**What is required:**
Please return only the lines from the one holding "The image size is (493, 246)." through the one holding "the 已连通 status", exactly as they appear in the records below, both ends included.

** Opening Materials provided block **

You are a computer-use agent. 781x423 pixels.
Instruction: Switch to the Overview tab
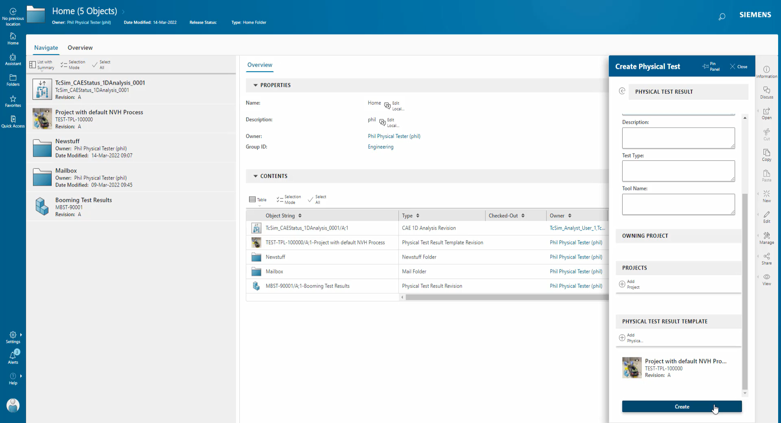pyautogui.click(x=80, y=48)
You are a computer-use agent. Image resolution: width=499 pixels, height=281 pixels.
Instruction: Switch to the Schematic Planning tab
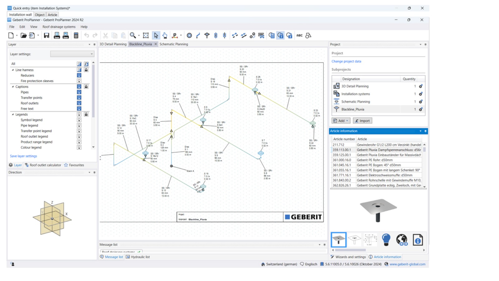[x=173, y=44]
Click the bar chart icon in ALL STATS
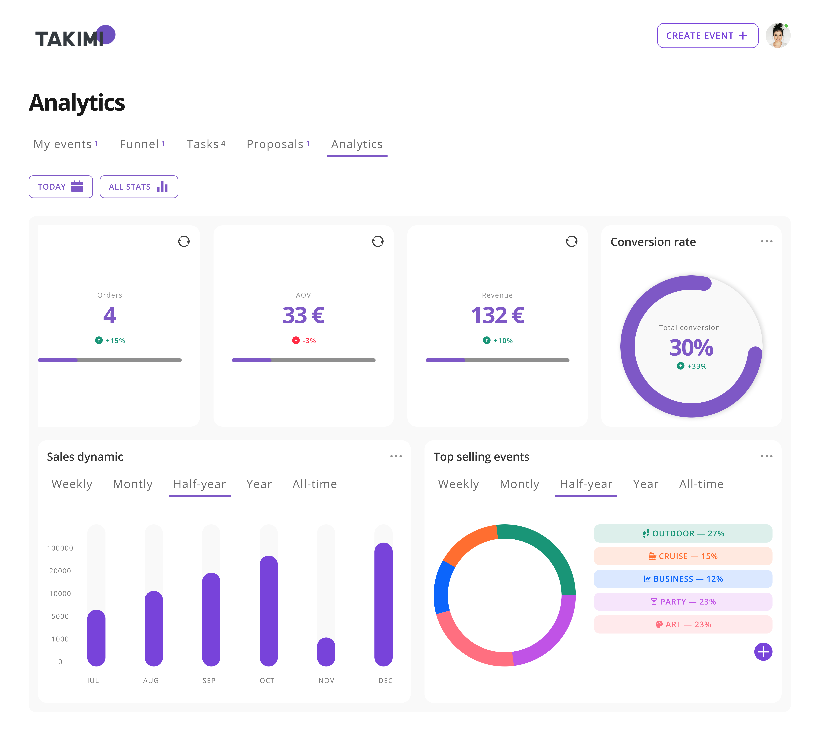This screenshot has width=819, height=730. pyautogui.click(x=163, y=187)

** Closing Materials provided block **
** Opening Materials provided block **

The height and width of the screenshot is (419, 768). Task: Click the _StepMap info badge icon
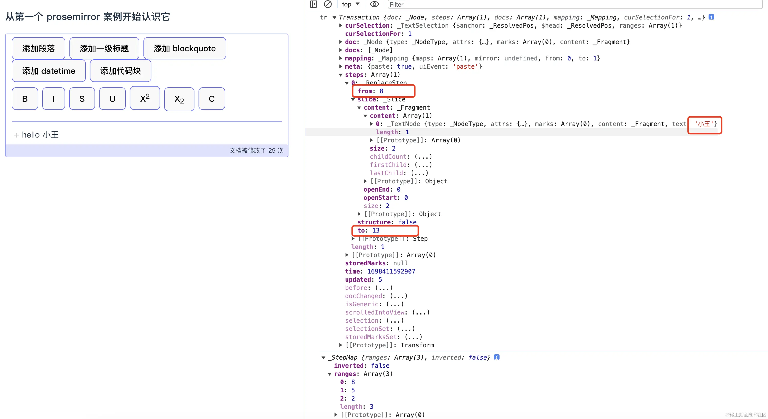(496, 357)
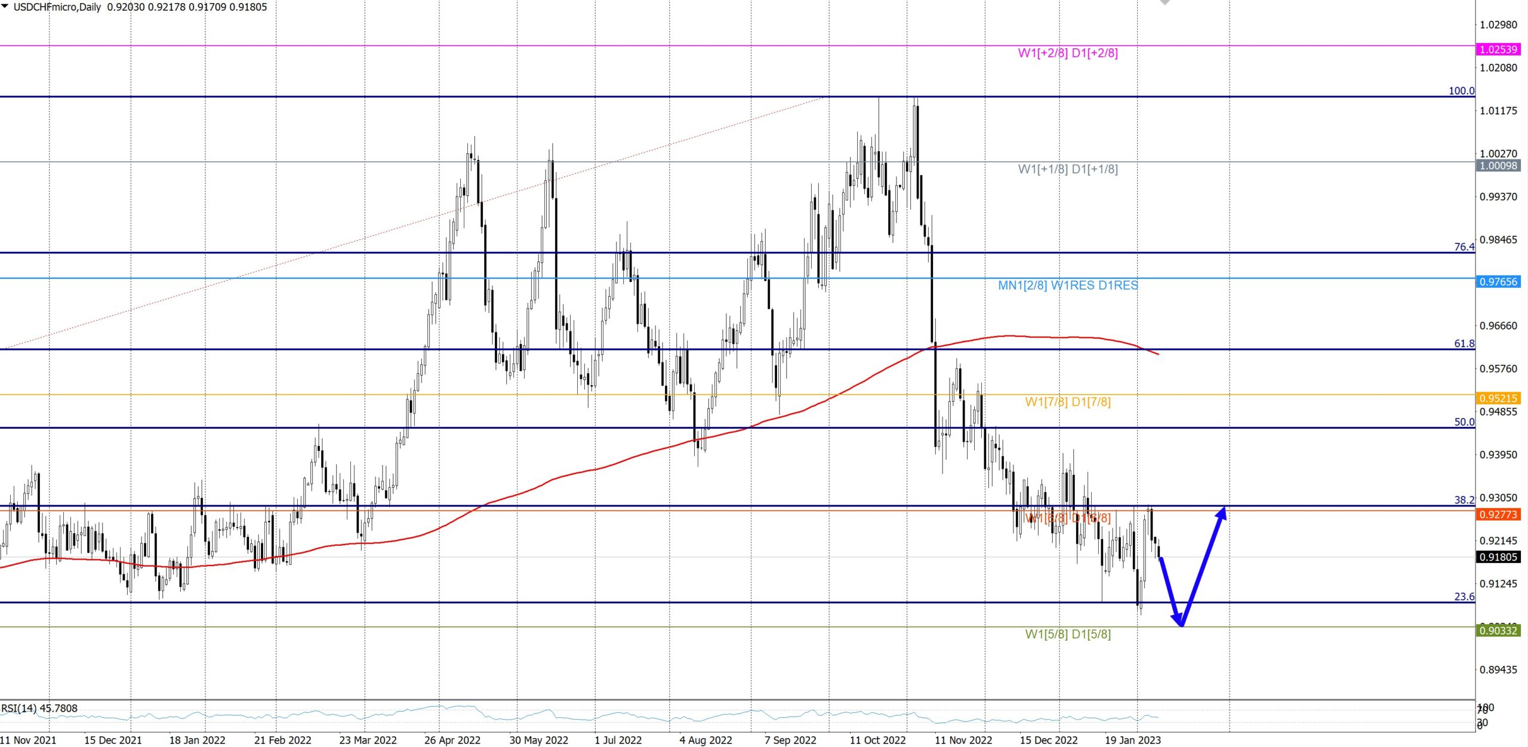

** Closing Materials provided block **
** Opening Materials provided block **

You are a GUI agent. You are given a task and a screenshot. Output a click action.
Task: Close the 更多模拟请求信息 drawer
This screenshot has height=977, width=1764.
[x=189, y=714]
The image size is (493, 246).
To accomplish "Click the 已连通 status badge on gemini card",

** Closing Materials provided block **

**Response for this exercise:**
The image size is (493, 246).
To accomplish "Click the 已连通 status badge on gemini card",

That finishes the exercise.